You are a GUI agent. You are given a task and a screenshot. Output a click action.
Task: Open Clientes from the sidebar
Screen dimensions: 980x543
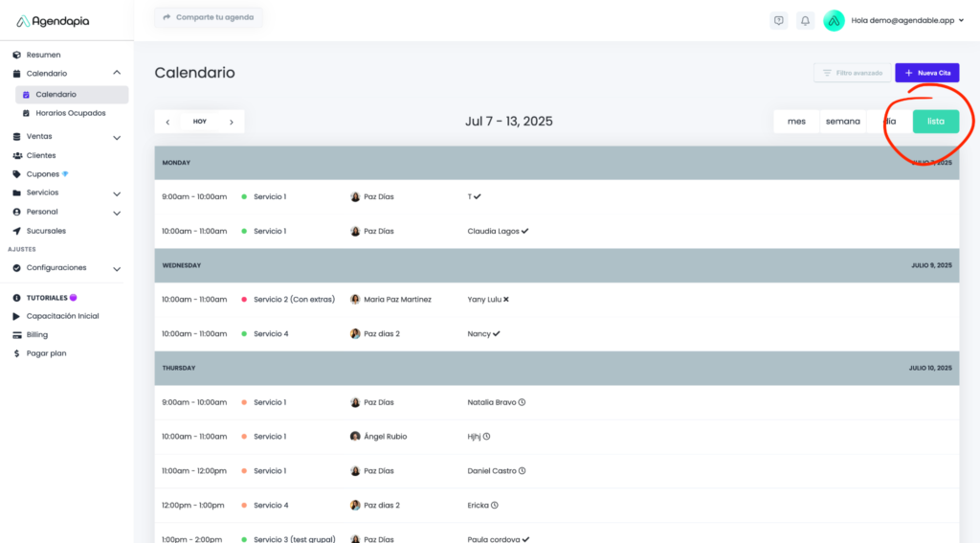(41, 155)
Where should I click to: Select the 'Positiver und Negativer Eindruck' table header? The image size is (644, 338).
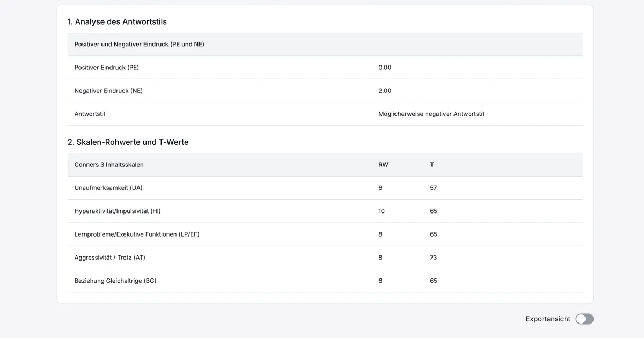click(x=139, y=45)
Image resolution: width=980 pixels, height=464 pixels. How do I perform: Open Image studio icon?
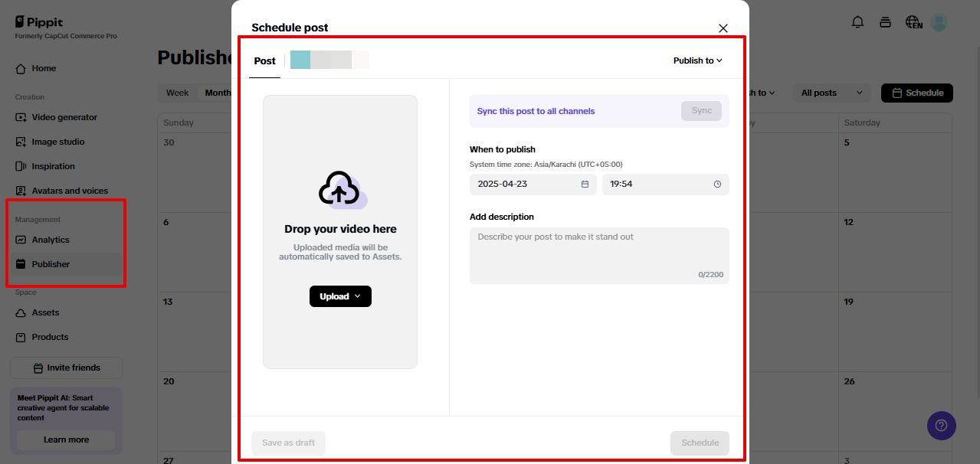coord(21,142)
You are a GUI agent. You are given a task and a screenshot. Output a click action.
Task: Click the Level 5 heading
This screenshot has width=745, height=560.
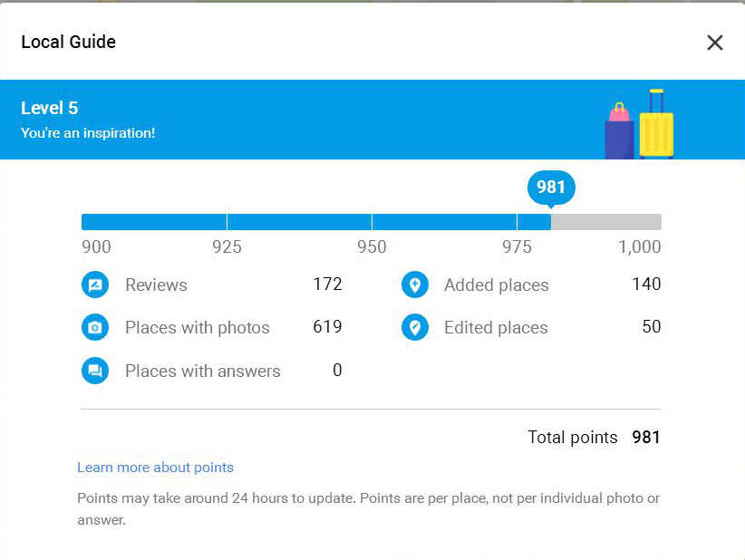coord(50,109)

****************

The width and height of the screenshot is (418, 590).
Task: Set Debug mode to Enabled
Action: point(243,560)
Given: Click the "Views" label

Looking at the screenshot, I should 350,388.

****************

_To do_.
How would the lines above read from the one with "Where should I" to the one with "Task: Click the Level 5 heading", inclusive, with no pictures? Write them out exactly.

_Reply_.
Where should I click to: Select the 'Positiver und Negativer Eindruck' table header? The image size is (644, 338).
click(x=139, y=45)
Image resolution: width=980 pixels, height=464 pixels. How do I perform: Open Image studio icon?
coord(21,142)
You are a GUI agent. You are given a task and a screenshot. Output a click action.
Task: Click the Level 5 heading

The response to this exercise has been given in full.